- _MATERIAL TO PROCESS_
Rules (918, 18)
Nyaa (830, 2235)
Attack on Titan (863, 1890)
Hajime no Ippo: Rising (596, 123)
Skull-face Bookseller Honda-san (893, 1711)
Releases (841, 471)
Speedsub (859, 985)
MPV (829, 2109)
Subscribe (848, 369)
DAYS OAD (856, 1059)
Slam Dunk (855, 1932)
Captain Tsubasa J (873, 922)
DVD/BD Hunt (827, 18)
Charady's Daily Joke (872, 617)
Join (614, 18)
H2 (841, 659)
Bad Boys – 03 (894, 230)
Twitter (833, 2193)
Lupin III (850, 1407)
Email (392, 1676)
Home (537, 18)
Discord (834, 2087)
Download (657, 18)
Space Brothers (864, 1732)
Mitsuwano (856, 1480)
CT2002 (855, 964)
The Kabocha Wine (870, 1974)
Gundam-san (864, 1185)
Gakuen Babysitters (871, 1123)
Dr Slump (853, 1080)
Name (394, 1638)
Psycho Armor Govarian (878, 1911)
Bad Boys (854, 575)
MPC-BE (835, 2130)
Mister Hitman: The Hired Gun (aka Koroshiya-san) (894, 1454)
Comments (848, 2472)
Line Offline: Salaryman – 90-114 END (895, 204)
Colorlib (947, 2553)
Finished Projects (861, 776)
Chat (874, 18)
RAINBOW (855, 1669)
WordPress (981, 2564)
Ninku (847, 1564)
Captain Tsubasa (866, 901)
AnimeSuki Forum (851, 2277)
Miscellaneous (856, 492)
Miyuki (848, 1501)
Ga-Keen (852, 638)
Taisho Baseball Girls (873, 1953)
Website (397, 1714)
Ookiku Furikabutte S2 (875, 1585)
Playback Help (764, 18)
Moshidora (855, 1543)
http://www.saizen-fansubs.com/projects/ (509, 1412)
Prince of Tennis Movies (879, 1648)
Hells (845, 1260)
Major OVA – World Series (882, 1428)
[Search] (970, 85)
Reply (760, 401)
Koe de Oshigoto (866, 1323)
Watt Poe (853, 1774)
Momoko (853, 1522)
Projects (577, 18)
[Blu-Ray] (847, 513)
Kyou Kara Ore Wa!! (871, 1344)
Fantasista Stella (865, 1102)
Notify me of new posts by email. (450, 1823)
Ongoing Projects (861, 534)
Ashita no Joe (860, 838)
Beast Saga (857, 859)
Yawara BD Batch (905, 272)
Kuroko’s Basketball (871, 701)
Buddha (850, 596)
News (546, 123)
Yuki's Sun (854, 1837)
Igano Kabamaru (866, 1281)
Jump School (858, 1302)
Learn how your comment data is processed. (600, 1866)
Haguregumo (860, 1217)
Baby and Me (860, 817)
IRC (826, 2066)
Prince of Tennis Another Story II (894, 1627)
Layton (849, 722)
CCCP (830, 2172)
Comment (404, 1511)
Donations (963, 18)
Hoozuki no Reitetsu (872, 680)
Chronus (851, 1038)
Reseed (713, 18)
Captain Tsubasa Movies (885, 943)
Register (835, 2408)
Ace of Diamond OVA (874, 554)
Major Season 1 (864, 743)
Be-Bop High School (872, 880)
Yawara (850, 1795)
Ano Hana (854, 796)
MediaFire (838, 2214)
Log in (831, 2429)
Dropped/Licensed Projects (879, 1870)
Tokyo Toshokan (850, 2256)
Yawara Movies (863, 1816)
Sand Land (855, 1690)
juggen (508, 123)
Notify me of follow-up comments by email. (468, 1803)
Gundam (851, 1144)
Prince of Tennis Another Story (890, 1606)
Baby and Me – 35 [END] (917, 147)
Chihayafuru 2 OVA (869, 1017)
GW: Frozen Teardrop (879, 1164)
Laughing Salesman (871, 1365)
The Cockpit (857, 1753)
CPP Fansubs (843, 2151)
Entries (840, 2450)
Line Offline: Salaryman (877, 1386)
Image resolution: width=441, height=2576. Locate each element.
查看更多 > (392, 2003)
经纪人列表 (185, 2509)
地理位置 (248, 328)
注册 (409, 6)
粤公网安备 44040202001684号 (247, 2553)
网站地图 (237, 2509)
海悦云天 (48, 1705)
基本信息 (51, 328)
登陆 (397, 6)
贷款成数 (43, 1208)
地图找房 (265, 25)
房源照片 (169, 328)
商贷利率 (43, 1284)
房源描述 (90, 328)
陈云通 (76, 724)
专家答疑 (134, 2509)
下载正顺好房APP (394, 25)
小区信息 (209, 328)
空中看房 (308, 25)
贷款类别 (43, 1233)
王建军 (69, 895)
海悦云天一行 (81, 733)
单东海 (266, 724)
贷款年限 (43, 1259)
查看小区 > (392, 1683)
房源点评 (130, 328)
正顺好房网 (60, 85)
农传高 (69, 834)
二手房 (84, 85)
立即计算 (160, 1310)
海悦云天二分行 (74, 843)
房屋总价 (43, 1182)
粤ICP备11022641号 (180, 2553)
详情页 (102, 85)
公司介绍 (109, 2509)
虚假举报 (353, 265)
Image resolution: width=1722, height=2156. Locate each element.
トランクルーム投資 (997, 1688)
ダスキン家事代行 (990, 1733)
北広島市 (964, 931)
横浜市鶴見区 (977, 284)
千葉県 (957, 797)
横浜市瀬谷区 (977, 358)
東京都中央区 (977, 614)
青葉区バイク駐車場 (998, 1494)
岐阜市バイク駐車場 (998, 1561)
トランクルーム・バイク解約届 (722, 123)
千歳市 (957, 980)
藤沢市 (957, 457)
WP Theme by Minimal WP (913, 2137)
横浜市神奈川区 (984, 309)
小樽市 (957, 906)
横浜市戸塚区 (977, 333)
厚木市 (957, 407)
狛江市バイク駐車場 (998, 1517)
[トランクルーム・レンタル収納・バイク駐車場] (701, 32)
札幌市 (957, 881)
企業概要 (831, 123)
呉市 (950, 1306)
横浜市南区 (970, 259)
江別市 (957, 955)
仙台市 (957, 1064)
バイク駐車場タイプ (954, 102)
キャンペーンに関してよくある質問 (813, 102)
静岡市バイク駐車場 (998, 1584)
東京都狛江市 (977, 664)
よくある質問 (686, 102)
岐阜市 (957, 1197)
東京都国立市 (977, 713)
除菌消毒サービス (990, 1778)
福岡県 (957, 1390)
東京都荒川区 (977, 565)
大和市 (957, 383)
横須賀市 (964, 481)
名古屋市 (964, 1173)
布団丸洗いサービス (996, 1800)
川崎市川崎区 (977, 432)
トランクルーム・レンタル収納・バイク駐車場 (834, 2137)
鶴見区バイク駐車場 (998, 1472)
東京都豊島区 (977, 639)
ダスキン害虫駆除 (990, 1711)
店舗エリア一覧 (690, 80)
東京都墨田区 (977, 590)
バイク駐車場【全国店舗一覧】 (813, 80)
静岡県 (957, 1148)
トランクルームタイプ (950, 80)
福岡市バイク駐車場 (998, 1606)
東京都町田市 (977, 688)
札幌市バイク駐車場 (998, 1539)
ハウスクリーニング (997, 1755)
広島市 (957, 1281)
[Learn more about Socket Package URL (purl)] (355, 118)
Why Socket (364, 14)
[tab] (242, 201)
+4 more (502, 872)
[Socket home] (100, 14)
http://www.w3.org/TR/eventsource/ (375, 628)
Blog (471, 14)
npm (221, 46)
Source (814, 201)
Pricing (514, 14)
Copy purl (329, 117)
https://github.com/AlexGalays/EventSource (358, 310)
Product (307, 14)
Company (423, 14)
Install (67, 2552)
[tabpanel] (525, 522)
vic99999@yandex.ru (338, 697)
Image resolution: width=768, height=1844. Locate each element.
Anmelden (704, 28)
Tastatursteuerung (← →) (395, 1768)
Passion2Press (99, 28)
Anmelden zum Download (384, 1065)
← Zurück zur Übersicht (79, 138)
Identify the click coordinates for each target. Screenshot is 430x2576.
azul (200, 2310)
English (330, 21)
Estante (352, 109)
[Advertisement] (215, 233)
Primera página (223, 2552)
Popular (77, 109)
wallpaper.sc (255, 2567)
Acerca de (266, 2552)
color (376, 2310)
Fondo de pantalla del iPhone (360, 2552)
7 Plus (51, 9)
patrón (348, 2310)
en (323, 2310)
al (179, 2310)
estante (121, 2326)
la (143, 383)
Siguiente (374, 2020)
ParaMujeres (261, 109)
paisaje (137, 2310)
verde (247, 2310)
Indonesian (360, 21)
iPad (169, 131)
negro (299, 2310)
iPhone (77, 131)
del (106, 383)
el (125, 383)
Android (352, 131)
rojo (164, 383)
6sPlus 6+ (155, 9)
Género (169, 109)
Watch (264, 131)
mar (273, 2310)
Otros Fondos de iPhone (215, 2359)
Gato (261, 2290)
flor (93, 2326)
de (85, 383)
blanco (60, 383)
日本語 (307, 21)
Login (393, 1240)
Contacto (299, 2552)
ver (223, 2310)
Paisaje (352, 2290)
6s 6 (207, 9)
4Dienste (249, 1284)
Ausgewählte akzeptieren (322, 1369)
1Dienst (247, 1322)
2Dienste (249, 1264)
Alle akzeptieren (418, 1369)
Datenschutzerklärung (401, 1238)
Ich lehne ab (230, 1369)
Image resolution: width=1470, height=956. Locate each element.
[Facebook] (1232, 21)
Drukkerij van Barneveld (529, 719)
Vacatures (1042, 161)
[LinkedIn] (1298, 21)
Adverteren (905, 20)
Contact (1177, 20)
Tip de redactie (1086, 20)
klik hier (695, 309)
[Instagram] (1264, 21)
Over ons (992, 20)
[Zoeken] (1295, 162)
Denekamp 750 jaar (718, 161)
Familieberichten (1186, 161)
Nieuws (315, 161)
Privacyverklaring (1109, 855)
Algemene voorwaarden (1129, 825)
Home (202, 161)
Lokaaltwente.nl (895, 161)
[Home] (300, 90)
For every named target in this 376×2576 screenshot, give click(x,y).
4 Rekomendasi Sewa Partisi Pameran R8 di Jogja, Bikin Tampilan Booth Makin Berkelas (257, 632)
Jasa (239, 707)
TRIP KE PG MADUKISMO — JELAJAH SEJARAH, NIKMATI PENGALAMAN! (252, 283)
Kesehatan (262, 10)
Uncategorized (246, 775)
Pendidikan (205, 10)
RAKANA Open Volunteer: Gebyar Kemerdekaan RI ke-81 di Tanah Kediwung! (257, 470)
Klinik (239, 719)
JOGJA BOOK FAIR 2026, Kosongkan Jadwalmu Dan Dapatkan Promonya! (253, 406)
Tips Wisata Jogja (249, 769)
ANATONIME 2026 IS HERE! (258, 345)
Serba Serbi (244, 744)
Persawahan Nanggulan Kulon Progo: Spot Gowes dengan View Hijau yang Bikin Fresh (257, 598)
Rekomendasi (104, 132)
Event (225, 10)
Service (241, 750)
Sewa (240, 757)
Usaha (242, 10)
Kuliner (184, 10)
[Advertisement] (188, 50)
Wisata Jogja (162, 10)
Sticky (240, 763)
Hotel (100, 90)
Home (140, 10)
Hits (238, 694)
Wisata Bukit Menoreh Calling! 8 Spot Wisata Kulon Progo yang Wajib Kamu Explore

- _EXERCISE DIRECTIONS_
Going back over the entries above, copy word for word every line from the one that has "blanco (60, 383)" on through the one that has "[LinkedIn] (1298, 21)".

- _ANSWER SPACE_
blanco (60, 383)
日本語 (307, 21)
Login (393, 1240)
Contacto (299, 2552)
ver (223, 2310)
Paisaje (352, 2290)
6s 6 (207, 9)
4Dienste (249, 1284)
Ausgewählte akzeptieren (322, 1369)
1Dienst (247, 1322)
2Dienste (249, 1264)
Alle akzeptieren (418, 1369)
Datenschutzerklärung (401, 1238)
Ich lehne ab (230, 1369)
Image resolution: width=1470, height=956. Locate each element.
[Facebook] (1232, 21)
Drukkerij van Barneveld (529, 719)
Vacatures (1042, 161)
[LinkedIn] (1298, 21)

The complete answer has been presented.